### [EXERCISE AIM]
Every line of the entries below that carries the string "will" should be copied.

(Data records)
——

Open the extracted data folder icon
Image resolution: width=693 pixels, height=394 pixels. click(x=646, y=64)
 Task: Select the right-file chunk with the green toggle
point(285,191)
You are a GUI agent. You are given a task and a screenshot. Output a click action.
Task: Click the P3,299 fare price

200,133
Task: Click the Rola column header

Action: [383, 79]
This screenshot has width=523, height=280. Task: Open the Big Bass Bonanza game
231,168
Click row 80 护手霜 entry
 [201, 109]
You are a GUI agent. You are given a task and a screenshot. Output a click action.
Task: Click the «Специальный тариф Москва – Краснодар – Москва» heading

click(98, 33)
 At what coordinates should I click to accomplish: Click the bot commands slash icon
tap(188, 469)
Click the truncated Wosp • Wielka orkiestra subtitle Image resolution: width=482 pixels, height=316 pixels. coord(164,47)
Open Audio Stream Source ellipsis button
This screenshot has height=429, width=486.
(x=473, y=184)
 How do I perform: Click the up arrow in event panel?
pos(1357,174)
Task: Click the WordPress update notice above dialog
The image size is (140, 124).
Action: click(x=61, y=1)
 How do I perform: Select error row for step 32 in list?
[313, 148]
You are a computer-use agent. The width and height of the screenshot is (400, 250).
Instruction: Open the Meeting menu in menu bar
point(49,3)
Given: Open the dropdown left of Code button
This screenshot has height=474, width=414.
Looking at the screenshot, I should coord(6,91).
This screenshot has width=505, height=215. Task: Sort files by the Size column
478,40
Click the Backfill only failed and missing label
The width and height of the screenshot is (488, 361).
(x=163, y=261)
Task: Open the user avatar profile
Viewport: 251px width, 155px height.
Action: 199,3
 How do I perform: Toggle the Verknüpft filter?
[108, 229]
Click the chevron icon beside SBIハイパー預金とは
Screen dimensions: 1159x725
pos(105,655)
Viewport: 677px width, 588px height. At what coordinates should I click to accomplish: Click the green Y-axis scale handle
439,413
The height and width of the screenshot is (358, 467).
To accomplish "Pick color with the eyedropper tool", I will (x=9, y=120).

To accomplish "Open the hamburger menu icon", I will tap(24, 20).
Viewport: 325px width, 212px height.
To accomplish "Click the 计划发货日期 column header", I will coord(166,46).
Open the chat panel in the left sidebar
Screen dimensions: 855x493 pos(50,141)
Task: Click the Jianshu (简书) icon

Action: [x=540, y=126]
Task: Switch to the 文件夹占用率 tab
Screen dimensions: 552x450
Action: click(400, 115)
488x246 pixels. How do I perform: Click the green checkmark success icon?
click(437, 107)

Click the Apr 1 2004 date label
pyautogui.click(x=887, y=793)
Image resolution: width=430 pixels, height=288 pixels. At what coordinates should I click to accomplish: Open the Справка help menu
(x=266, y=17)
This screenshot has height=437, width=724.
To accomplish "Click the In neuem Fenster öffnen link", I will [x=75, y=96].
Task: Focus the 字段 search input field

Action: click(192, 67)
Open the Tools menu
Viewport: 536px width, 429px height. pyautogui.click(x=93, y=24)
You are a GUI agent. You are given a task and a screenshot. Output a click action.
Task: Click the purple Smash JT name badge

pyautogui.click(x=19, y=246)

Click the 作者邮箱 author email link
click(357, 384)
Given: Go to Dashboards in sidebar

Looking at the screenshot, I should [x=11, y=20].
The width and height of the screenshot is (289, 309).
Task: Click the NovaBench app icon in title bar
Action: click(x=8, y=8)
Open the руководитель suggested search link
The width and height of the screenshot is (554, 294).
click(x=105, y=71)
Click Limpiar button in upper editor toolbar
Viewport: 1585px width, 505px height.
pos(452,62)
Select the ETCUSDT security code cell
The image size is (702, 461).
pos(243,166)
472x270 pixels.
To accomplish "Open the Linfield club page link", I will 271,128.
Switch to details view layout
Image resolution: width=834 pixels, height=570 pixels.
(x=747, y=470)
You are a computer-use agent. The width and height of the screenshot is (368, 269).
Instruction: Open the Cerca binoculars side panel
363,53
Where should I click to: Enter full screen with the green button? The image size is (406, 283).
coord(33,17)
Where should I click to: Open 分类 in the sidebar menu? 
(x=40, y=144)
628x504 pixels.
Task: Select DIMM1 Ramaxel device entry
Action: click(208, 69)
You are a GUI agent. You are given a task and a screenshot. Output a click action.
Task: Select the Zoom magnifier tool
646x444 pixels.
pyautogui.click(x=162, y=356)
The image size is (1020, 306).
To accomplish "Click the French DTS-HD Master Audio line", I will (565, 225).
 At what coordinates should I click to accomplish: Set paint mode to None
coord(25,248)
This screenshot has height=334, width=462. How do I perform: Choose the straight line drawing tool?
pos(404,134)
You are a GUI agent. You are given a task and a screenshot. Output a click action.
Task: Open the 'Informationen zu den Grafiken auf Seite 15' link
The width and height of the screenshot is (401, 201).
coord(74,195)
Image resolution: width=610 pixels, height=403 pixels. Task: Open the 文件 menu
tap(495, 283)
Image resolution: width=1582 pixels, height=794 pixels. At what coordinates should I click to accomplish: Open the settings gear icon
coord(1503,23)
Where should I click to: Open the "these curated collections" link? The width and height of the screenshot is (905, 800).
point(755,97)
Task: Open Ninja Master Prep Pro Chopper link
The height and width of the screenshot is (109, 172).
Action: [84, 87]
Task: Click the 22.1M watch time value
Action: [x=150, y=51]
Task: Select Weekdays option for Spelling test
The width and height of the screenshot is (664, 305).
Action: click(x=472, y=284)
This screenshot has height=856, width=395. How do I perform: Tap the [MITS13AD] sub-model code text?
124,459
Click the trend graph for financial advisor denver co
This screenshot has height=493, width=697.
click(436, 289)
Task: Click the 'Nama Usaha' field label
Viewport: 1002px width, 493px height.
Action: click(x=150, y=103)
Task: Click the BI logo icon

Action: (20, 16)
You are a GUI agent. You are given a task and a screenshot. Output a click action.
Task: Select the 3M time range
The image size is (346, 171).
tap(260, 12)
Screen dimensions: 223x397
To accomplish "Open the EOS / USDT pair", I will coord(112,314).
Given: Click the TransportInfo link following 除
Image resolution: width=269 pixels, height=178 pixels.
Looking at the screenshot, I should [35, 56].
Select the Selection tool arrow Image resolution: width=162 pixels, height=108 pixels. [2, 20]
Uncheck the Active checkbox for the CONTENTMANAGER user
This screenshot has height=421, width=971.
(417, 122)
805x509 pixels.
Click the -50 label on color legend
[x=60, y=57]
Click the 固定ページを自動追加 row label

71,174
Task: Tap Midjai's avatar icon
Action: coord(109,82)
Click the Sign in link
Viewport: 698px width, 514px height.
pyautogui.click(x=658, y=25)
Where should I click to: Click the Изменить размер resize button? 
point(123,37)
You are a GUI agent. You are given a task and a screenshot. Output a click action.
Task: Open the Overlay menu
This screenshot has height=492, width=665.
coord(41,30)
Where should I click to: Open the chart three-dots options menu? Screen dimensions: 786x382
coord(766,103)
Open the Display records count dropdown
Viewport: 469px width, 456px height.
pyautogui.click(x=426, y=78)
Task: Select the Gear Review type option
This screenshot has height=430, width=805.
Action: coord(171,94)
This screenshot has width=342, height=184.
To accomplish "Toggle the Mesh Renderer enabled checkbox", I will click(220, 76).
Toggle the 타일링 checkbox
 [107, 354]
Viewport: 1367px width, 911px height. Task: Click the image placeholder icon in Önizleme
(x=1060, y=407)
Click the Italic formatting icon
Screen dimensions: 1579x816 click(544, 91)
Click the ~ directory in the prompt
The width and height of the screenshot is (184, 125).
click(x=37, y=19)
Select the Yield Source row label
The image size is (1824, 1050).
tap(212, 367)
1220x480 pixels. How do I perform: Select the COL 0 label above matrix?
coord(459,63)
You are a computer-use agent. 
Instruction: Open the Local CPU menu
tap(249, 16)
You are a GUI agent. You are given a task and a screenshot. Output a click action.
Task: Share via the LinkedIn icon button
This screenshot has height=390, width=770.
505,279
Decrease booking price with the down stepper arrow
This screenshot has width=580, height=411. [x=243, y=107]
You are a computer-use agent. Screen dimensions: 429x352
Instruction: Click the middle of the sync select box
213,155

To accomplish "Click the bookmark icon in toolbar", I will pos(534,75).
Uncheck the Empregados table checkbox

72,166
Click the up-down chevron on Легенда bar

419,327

——

### [TASK RESULT]
To accomplish "Pick color with the eyedropper tool", I will (x=9, y=120).
To accomplish "Open the hamburger menu icon", I will tap(24, 20).
To accomplish "Click the 计划发货日期 column header", I will coord(166,46).
To accomplish "Click the In neuem Fenster öffnen link", I will [x=75, y=96].
To accomplish "Open the Linfield club page link", I will 271,128.
To accomplish "Click the French DTS-HD Master Audio line", I will (565, 225).
To accomplish "Open the EOS / USDT pair", I will coord(112,314).
To accomplish "Toggle the Mesh Renderer enabled checkbox", I will click(220, 76).
To accomplish "Click the bookmark icon in toolbar", I will pos(534,75).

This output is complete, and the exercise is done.